Mr. de Vitrolles, com a sua graça costumada, contou-nos, no dia 28 Maio [de 1838], falando eu nesta personagem que, durante a emigração, esteve em Lisboa, que era um belo homem, e que foi um grande conquistador de senhoras. Que era voz pública que ele era amante da rainha Maria Antonieta, e que ele, temendo que uma tal anedota continuasse a grassar no público, e que viesse aos ouvidos do rei [Luís XVI], e que lhe fizesse perder a imensa fortuna, pedira ao duque de Guignes [Adrien Louis de Bonnières, 1735-1806] que fizesse tudo pelo [para o] desmentir. Que poucos dias depois, estando El-Rei à caça e achando-se cansado, se sentara em uns troncos de árvores com ele, duque de Coigny e com o de Guignes. Quando, momentos depois, um cuco veio pousar-se na árvore e começou o seu canto = Cocu, cocu [cornudo] = o duque de Guignes, mesmo por trás de El-Rei, voltou-se para o de Coigny e disse-lhe = Vous voyez que les propos vous suivent partout? = o outro estremeceu, e calou-se! [SANTARÉM 1914: 232].

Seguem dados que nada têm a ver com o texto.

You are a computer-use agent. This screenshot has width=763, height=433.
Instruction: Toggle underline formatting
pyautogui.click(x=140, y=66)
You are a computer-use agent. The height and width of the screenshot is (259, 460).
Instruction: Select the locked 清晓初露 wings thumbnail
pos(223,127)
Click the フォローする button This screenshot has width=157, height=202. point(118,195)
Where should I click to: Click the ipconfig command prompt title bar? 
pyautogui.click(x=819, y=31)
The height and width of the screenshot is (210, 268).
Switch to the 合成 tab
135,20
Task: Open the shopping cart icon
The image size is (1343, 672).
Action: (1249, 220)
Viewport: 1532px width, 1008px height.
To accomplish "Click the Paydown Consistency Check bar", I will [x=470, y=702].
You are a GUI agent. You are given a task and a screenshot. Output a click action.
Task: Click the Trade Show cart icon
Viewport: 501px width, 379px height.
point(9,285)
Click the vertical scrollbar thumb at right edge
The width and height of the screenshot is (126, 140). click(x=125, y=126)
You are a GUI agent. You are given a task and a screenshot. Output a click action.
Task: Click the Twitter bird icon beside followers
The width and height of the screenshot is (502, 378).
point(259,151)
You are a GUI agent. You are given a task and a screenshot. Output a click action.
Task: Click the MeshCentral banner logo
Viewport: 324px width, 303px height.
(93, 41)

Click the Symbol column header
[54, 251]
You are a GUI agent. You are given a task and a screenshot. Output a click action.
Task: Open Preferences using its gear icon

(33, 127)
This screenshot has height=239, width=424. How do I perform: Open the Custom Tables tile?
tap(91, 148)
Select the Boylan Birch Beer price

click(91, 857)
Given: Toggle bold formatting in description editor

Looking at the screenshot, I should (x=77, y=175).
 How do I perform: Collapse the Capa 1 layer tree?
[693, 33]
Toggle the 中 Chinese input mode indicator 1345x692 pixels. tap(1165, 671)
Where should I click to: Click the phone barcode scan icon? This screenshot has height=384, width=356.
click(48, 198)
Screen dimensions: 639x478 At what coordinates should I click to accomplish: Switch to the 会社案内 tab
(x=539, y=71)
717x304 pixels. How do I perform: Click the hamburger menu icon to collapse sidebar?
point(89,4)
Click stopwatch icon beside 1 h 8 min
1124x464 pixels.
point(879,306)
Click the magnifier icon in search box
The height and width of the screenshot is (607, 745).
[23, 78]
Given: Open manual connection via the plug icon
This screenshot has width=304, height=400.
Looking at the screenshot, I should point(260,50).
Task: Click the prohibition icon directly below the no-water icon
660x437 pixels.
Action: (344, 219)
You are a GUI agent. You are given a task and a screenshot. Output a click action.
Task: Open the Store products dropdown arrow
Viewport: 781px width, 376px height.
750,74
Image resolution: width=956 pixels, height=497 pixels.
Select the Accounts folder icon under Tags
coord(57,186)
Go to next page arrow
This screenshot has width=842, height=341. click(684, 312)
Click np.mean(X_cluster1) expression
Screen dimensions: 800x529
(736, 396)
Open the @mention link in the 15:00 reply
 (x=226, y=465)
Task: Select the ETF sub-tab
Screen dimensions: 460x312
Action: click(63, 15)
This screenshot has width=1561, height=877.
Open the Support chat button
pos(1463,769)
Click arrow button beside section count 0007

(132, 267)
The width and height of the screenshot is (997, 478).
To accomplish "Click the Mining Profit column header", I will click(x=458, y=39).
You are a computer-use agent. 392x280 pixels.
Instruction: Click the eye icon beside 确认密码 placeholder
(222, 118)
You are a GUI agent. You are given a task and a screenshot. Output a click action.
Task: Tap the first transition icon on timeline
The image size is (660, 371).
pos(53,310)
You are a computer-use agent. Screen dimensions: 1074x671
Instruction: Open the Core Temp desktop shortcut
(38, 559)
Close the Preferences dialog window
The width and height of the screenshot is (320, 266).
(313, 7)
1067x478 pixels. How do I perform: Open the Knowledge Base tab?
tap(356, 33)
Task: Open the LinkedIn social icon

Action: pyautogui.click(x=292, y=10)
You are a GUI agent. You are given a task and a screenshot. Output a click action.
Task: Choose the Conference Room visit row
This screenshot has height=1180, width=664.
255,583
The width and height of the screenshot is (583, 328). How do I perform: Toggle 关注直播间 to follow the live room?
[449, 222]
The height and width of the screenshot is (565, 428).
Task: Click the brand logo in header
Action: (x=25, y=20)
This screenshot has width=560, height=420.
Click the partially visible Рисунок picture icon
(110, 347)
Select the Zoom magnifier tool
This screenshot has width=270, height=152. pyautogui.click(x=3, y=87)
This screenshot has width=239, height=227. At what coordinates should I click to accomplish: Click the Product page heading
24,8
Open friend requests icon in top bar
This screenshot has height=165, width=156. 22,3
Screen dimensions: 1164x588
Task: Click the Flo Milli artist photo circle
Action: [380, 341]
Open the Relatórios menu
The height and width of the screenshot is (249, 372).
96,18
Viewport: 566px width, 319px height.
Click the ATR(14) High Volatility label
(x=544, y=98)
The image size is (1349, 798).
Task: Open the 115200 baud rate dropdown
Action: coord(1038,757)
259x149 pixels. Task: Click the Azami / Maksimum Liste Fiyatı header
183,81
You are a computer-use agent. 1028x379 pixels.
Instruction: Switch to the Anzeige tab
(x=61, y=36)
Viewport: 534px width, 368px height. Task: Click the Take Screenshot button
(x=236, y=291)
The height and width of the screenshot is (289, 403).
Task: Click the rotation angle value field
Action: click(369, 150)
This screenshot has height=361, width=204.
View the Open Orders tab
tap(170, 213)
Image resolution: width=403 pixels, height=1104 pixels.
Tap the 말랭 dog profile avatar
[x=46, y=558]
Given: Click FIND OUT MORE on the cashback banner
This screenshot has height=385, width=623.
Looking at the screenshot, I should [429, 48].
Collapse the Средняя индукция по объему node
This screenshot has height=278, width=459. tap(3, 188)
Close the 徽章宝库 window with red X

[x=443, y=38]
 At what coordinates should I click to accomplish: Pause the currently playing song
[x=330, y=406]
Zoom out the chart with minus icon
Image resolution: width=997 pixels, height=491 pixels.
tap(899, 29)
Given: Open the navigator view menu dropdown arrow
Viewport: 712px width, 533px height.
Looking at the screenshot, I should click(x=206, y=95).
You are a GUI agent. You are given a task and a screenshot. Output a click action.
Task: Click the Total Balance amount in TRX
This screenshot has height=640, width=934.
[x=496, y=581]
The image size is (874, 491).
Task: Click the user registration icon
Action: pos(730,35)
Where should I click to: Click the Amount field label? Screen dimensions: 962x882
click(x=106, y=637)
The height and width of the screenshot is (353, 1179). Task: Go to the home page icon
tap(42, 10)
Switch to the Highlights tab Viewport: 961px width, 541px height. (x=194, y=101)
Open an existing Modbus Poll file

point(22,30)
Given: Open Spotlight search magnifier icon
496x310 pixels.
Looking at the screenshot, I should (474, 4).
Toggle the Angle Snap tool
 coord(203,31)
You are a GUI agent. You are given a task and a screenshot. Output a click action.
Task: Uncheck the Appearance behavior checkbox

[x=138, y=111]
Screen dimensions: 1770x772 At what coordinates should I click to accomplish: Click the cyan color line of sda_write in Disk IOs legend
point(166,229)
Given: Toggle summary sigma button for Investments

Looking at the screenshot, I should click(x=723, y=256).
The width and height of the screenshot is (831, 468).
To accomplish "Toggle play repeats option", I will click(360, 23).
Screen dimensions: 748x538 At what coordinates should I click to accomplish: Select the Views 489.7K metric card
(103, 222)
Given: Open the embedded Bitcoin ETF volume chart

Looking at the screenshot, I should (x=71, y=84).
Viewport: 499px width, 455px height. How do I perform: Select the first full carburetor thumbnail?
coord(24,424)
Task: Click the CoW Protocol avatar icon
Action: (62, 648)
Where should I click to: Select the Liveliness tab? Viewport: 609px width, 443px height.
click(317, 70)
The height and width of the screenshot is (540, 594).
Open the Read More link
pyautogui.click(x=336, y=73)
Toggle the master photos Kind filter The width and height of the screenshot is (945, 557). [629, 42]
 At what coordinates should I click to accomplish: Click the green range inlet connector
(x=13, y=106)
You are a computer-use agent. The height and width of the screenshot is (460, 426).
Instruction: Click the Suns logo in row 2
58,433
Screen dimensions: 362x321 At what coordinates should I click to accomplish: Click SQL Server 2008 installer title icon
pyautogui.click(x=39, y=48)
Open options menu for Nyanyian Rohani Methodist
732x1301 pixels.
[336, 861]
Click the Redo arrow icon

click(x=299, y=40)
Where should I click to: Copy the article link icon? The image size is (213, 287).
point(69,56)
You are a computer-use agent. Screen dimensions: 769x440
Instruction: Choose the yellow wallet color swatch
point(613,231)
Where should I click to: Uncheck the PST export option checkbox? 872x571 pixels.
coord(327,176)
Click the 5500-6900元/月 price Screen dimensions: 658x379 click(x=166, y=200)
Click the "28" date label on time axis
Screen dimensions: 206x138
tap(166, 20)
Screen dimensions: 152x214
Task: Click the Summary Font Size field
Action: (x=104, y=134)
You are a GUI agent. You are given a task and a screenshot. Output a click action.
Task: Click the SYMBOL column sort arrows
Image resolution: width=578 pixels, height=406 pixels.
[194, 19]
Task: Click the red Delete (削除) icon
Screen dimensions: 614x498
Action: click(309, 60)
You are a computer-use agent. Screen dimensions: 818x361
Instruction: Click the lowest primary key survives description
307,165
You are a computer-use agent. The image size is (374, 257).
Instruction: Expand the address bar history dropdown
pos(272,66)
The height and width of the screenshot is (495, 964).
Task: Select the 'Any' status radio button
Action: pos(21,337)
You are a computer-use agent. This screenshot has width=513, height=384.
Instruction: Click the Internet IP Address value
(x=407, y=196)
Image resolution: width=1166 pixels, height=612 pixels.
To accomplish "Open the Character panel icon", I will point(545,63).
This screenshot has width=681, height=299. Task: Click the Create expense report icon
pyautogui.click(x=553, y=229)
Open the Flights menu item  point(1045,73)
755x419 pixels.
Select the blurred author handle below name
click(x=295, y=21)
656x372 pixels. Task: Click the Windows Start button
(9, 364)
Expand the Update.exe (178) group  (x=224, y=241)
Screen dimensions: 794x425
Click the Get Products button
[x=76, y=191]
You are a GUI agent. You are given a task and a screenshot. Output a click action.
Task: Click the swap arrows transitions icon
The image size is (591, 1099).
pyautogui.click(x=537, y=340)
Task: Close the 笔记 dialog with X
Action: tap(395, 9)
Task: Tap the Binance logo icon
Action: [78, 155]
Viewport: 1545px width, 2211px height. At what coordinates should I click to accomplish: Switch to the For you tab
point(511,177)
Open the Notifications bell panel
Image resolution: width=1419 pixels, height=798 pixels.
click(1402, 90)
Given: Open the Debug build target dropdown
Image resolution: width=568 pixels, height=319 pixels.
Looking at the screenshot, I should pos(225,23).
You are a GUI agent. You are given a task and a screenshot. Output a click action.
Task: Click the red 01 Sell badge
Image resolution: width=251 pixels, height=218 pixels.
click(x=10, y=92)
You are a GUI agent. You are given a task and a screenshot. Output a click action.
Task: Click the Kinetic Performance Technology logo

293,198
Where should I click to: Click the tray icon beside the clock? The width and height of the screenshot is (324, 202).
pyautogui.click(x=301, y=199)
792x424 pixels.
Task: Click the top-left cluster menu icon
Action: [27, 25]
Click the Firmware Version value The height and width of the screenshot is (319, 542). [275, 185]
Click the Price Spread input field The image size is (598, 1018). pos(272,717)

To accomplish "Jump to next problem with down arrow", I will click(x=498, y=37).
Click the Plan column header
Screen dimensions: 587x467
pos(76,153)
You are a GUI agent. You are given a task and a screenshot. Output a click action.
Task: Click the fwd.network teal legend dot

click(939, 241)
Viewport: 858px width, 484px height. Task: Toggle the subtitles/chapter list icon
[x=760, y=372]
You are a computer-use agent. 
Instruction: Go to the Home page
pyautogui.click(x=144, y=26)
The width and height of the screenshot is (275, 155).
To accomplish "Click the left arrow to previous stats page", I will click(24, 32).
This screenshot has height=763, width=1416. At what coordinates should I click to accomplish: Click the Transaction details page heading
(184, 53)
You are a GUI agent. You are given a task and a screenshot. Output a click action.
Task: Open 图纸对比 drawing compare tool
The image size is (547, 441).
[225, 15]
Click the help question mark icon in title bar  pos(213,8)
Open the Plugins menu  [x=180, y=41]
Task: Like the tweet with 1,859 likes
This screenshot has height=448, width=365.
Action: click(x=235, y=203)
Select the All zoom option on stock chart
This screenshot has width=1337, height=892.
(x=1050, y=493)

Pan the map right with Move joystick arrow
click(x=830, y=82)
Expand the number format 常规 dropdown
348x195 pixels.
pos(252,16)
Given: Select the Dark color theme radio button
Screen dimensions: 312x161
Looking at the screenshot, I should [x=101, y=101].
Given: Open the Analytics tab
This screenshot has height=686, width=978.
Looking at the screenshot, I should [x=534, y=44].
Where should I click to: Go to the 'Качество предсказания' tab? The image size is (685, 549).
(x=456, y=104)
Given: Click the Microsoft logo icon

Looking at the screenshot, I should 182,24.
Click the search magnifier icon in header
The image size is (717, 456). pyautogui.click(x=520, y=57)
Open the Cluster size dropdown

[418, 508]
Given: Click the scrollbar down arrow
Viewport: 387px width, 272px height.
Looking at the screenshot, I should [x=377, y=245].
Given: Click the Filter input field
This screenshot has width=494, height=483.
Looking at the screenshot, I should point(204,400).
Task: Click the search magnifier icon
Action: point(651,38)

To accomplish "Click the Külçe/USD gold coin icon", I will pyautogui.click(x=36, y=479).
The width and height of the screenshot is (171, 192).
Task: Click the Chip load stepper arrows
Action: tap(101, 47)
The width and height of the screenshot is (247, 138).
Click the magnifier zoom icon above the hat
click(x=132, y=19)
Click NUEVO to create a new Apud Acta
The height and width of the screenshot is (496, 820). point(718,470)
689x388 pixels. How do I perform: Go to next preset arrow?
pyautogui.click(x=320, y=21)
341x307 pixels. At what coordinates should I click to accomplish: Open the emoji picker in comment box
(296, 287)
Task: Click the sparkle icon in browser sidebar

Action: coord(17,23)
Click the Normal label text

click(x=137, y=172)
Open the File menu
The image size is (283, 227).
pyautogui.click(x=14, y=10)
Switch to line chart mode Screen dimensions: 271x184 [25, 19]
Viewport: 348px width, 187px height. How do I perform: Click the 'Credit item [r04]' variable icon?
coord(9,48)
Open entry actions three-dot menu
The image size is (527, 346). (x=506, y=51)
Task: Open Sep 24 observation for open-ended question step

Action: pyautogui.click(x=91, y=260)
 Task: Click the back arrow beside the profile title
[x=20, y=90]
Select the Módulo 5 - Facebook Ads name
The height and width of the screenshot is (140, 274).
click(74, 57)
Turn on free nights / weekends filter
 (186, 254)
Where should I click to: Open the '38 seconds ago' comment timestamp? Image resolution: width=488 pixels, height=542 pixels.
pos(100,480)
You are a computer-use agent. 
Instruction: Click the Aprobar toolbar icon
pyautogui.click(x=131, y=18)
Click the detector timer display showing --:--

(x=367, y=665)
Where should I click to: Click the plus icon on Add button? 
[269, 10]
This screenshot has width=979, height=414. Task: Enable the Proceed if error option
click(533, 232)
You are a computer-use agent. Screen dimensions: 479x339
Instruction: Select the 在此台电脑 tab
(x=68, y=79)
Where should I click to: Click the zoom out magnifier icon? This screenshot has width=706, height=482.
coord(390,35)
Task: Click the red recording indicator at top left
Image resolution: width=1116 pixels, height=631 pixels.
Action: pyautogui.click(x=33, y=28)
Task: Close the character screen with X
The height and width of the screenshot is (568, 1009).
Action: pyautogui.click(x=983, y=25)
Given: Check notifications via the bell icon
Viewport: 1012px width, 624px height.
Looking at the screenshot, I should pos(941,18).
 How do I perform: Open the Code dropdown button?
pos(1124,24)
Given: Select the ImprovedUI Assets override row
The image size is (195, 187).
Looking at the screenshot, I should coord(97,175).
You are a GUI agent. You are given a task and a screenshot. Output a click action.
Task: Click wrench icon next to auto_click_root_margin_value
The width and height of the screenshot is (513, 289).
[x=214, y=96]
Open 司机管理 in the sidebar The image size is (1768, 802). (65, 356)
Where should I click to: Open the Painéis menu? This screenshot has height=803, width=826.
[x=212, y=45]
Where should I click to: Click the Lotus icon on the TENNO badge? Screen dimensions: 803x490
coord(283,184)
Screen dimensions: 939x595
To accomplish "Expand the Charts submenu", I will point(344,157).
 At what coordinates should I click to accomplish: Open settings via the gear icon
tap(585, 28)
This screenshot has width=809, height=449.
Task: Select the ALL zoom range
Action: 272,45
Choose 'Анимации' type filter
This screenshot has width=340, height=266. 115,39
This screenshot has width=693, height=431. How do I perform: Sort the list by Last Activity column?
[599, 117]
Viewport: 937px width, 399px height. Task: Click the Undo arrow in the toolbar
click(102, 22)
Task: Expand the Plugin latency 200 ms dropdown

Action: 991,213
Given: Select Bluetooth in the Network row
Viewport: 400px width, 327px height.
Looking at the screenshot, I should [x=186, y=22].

São publicados, postumamente, textos memorialísticos do barão de Vitrolles: Mémoires et relations politiques (1814-30), Charpentier, 1884, e Mémoires de Vitrolles (F. Paillart, 1952, vol. 2).

FONTES

– BRÉGEON, Jean-Jöel, La Duchesse de Berry, Paris, Tallandier Éditions, 2009, p. 68.
– PROTÁSIO, Daniel Estudante, 2.º Visconde de Santarém (1791-1856): uma biografia intelectual e política, Lisboa, Chiado Books, 2018, p. 191 e n. 413.
– SANTARÉM, 2.º Visconde de, Inéditos (miscelânea), coligidos, coordenados e anotados por Jordão de Freitas (bibliotecário da Biblioteca da Ajuda) e trazidos à publicidade pelo 3º Visconde de Santarém, Lisboa, Imprensa Libânio da Silva, 1914, pp. 204 e 232.